■ Task ■
Copy out the interview with the head of Scanntech word for word, from start to finish.

■ Extract to read ■

Uruguay-based entrepreneur, Raul Polakof, CEO of Scanntech, discusses the challenges and opportunities of building a business in a small market and how his company survived a financial crisis and the brink of bankruptcy.
Polakof: Scanntech generates a network of independent grocery stores, increasing their sales by providing them with the same advantages and services that large retailers have through a cost-effective proprietary platform and SaaS (Software as a Service) solution. This online information allows CPG (Consumer Packaged Goods) suppliers to gain market share through effective actions and promotions for their most profitable channels that were previously very hard to reach and manage. CPG customers include Unilever, Coca Cola, Kraft, Danone, Bimbo, Inbev, Diageo, Telcos (Movistar, Claro) and financial institutions (Scotiabank, Visa). Scanntech today process 24% of total CPG sales in Uruguay and is expanding rapidly into Argentina and setting up operations in Chile. Scanntech is a profitable company in Uruguay, doubling its revenues in 2010 with a proven and scalable value proposition.
LAVCA: What is your background and how did you come up with the idea for the company?
Polakof: My father built one of the largest supermarket chains in Uruguay and, at age 13, I tried to convince him that my Commodore 64 was more powerful than his cash registers with no luck. After finishing University, Benny Szylkowski (currently a partner at Scanntech and head of sales) and I decided to start a business in retail technology. For years the company developed several innovative technologies, but when we were selected as Endeavor Entrepreneurs, they helped us realize that instead of inventing technologies, we should invent a solid business model. That is what we did and suddenly the company started growing and expanding.

■ Material supplied ■
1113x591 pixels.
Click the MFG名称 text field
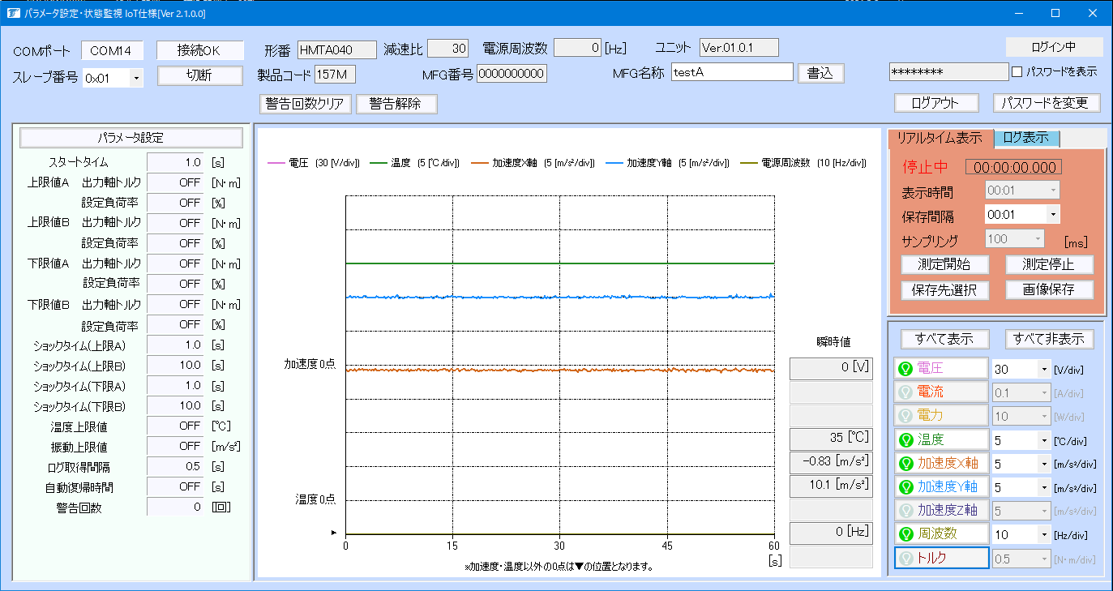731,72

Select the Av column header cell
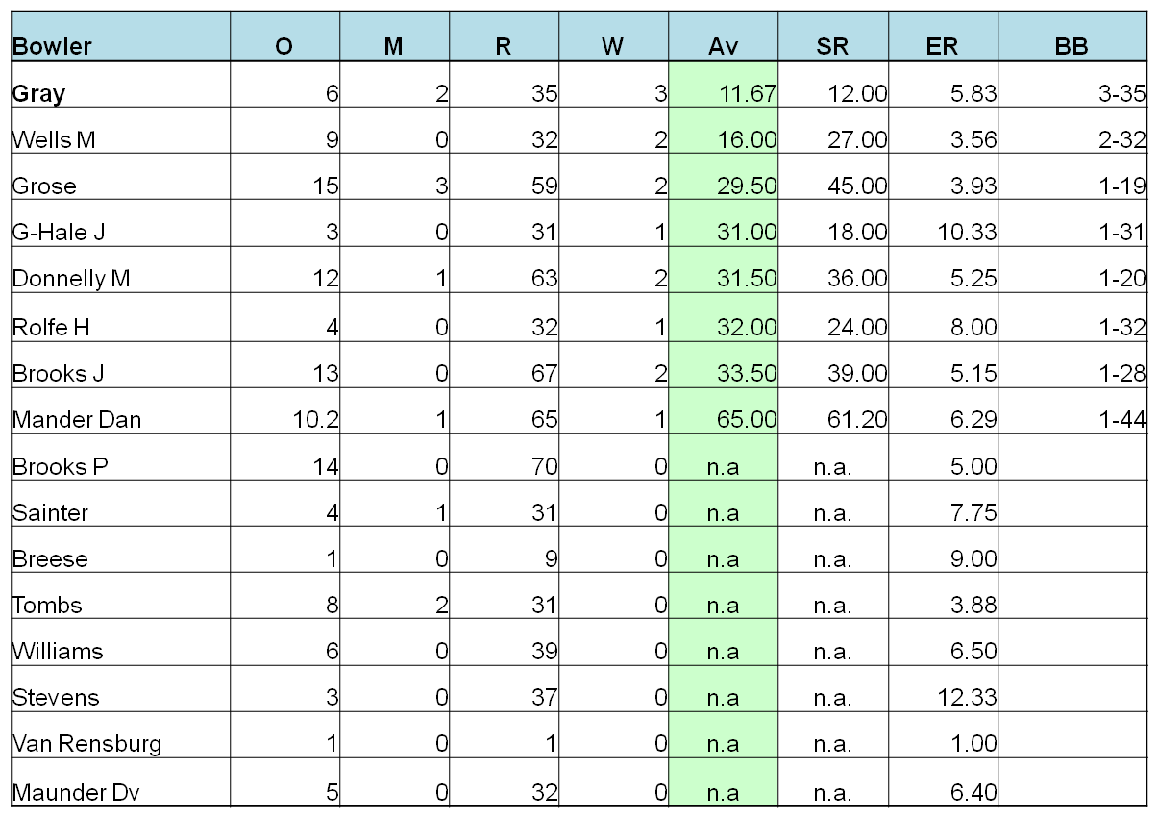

==

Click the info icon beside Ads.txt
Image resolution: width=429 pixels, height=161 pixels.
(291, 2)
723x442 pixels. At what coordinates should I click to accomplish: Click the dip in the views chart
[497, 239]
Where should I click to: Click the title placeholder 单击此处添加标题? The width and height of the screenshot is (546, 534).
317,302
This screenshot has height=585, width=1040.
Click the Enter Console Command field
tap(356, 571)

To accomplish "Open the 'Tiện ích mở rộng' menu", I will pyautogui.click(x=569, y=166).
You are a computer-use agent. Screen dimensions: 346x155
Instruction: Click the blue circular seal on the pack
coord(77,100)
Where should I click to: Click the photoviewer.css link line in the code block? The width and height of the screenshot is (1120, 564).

■ The solution ■
Uruguay-based entrepreneur, Raul Polakof, CEO of Scanntech, discusses the challenges and opportunities of building a business in a small market and how his company survived a financial crisis and the brink of bankruptcy.
Polakof: Scanntech generates a network of independent grocery stores, increasing their sales by providing them with the same advantages and services that large retailers have through a cost-effective proprietary platform and SaaS (Software as a Service) solution. This online information allows CPG (Consumer Packaged Goods) suppliers to gain market share through effective actions and promotions for their most profitable channels that were previously very hard to reach and manage. CPG customers include Unilever, Coca Cola, Kraft, Danone, Bimbo, Inbev, Diageo, Telcos (Movistar, Claro) and financial institutions (Scotiabank, Visa). Scanntech today process 24% of total CPG sales in Uruguay and is expanding rapidly into Argentina and setting up operations in Chile. Scanntech is a profitable company in Uruguay, doubling its revenues in 2010 with a proven and scalable value proposition.
LAVCA: What is your background and how did you come up with the idea for the company?
Polakof: My father built one of the largest supermarket chains in Uruguay and, at age 13, I tried to convince him that my Commodore 64 was more powerful than his cash registers with no luck. After finishing University, Benny Szylkowski (currently a partner at Scanntech and head of sales) and I decided to start a business in retail technology. For years the company developed several innovative technologies, but when we were selected as Endeavor Entrepreneurs, they helped us realize that instead of inventing technologies, we should invent a solid business model. That is what we did and suddenly the company started growing and expanding.